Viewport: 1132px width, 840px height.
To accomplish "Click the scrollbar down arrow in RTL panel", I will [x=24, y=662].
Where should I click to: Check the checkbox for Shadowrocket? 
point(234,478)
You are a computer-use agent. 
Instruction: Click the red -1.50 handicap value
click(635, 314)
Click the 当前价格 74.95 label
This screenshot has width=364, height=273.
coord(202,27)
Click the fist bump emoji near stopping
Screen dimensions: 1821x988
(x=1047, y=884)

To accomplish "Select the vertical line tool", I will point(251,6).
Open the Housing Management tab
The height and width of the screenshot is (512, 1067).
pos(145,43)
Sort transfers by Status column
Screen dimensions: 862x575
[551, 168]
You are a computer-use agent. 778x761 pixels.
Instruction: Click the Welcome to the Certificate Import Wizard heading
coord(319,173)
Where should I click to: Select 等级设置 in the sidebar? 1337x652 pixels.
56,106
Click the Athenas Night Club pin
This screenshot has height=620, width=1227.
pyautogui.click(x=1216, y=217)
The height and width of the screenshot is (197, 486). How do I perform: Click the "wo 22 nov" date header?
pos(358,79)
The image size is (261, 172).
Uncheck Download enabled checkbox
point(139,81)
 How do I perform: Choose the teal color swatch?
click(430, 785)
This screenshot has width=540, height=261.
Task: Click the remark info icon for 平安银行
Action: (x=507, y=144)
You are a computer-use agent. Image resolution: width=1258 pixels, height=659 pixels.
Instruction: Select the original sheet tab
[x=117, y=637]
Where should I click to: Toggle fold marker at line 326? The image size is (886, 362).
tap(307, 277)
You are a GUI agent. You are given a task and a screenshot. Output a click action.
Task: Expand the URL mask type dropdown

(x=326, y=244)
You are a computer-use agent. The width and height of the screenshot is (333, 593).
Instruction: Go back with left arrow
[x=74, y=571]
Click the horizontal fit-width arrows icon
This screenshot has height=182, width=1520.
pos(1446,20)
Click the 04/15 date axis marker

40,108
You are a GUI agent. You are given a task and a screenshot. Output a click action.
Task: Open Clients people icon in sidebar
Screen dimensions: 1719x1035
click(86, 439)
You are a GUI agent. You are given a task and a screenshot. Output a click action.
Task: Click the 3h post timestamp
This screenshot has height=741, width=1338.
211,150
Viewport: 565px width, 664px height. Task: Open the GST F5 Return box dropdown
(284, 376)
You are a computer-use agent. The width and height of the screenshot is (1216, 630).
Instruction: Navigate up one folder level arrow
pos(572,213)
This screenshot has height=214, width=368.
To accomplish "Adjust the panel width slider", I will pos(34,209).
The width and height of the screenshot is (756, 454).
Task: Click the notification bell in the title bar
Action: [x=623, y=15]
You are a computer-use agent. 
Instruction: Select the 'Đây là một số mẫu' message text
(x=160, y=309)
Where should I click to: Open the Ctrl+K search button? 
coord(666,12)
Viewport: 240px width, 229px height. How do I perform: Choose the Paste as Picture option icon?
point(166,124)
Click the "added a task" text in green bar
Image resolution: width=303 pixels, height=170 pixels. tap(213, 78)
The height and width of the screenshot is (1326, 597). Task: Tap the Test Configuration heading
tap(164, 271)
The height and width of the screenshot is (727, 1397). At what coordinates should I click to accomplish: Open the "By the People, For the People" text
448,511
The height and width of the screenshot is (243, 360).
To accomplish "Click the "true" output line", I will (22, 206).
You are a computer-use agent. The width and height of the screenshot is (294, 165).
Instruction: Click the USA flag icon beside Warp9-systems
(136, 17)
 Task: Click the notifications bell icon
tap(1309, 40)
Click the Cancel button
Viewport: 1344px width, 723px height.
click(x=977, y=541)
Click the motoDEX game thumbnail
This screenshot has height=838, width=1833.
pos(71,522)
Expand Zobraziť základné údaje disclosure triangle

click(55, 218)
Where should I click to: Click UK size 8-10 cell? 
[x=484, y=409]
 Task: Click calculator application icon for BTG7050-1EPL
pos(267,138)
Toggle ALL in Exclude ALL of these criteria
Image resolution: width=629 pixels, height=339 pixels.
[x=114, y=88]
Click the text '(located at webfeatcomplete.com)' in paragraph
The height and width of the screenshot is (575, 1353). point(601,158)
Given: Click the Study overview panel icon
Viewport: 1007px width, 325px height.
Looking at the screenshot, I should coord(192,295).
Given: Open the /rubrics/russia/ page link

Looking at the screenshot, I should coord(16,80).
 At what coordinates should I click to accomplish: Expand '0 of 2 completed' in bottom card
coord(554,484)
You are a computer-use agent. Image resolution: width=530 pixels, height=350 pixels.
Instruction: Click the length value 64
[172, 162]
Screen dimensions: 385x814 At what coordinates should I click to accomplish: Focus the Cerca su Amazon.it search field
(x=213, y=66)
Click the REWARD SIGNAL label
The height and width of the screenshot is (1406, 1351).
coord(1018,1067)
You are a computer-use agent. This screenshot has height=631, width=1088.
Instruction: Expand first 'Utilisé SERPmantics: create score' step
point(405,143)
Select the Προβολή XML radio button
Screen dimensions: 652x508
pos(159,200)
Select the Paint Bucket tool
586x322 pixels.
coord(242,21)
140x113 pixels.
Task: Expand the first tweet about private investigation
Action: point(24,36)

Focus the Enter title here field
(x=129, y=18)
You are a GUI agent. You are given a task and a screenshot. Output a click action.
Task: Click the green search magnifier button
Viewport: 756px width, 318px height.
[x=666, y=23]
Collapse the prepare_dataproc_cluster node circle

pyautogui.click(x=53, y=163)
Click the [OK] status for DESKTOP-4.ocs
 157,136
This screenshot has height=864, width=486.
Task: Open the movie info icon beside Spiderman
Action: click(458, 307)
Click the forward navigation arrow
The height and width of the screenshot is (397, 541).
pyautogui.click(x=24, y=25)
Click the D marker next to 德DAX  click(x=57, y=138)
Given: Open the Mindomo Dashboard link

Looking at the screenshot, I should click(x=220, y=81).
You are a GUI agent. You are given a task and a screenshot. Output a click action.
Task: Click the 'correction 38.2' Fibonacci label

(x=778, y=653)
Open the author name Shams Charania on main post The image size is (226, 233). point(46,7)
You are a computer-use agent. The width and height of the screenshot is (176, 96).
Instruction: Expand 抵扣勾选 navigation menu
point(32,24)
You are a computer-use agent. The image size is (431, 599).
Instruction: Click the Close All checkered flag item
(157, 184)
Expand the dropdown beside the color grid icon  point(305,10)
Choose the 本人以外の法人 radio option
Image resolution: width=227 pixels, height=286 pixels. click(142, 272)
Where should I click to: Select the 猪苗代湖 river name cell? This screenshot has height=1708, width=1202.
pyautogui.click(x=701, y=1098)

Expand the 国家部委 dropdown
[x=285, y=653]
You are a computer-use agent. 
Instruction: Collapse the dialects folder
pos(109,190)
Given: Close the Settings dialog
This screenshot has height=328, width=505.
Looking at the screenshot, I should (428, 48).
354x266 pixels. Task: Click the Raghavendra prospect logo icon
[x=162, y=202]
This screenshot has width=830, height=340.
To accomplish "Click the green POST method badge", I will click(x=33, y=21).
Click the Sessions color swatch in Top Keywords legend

Exercise directions
Output the lines above between the one holding "How do I perform: Choose the teal" and the one holding "is (333, 593).", inclusive, with nothing before or after them.

Task solution
 How do I perform: Choose the teal color swatch?
click(430, 785)
This screenshot has width=540, height=261.
Task: Click the remark info icon for 平安银行
Action: (x=507, y=144)
You are a computer-use agent. Image resolution: width=1258 pixels, height=659 pixels.
Instruction: Select the original sheet tab
[x=117, y=637]
Where should I click to: Toggle fold marker at line 326? The image size is (886, 362).
tap(307, 277)
You are a GUI agent. You are given a task and a screenshot. Output a click action.
Task: Expand the URL mask type dropdown

(x=326, y=244)
You are a computer-use agent. The width and height of the screenshot is (333, 593).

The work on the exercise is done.